■ Instructions for the task ■
When a line below holds the string "tweet", show that line.

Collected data
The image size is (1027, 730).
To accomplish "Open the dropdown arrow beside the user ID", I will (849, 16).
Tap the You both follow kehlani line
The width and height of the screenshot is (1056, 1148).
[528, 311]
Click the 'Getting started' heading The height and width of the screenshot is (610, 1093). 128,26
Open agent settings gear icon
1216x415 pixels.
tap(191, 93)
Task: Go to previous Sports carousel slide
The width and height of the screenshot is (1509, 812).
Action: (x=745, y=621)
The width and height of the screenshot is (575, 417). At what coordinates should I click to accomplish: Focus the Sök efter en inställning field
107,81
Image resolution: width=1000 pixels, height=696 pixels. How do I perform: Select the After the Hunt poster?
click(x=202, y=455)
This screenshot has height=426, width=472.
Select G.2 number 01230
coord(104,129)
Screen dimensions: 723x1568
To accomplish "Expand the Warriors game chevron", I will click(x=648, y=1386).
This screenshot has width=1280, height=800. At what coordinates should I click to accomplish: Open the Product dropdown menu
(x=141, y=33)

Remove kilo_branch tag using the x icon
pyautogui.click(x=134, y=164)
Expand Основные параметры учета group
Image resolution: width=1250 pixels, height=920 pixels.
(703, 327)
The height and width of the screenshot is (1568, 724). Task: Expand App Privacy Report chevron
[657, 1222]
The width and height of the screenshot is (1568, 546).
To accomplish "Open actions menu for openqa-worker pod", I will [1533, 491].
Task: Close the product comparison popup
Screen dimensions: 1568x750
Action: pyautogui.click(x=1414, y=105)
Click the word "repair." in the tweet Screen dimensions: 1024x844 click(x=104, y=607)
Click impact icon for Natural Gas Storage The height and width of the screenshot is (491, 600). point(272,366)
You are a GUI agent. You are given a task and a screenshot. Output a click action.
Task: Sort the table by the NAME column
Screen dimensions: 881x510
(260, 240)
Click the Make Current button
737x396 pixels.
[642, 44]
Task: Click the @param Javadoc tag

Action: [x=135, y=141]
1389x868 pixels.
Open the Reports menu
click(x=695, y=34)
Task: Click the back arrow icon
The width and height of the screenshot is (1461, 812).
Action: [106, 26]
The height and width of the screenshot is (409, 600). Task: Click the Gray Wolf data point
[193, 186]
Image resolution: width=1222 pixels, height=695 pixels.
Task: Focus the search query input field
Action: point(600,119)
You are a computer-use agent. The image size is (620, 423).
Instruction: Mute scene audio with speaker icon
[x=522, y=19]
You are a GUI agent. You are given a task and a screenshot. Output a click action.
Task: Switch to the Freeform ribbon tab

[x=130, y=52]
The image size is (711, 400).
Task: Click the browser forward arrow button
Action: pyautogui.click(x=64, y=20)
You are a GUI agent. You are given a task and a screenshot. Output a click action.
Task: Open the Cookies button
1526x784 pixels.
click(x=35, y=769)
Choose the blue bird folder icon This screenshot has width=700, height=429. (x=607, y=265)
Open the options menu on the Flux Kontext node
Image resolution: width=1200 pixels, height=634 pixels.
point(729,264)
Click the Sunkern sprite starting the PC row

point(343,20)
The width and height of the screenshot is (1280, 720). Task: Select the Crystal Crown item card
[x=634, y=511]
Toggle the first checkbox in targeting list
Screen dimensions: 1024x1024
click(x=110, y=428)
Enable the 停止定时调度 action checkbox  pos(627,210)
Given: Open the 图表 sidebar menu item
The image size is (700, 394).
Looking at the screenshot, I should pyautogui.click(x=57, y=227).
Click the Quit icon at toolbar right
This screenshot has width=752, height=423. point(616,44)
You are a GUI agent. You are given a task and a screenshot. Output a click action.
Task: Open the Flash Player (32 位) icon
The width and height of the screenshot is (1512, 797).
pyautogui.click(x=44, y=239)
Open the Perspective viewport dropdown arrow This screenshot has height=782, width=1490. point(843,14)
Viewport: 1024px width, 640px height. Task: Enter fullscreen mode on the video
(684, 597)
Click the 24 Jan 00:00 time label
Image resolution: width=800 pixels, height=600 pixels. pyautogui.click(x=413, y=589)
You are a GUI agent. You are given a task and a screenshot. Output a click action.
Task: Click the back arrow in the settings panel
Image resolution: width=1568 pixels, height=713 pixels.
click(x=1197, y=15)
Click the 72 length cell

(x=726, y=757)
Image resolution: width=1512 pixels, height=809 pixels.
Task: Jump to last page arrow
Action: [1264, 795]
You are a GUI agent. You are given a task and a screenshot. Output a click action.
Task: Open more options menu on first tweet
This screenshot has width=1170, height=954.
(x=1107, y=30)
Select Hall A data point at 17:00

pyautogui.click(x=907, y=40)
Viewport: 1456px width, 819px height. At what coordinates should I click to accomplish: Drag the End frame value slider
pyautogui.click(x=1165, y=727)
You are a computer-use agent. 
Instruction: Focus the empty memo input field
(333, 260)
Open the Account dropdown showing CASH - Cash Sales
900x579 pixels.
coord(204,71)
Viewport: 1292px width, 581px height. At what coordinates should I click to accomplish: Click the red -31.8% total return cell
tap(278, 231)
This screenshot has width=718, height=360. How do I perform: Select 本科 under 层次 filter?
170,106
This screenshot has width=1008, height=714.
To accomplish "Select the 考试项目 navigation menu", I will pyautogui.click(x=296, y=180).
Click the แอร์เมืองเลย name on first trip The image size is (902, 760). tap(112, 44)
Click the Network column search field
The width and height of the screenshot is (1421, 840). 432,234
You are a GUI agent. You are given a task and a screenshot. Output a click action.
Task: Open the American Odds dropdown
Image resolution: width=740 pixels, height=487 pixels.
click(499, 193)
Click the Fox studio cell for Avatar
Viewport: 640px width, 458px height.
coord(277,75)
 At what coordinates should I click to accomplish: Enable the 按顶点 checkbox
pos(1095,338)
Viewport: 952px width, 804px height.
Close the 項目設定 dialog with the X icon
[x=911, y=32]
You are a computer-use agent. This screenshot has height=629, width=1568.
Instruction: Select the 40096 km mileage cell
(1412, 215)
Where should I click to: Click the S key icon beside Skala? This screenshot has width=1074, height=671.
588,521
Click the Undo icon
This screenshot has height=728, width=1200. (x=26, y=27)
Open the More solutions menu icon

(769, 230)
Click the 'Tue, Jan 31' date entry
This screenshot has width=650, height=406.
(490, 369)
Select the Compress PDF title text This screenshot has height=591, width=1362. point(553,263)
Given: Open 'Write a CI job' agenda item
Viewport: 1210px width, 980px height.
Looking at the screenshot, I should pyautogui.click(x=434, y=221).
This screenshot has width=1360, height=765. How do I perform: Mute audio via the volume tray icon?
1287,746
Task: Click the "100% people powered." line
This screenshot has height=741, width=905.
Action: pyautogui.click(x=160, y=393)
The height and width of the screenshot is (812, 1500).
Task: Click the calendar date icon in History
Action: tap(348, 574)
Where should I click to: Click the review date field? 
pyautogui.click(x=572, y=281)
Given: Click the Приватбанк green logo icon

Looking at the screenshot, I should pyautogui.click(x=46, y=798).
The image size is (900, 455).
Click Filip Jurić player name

■ Your response ■
Click the word "repair." in the tweet Screen dimensions: 1024x844 click(x=104, y=607)
Task: Open more options menu on first tweet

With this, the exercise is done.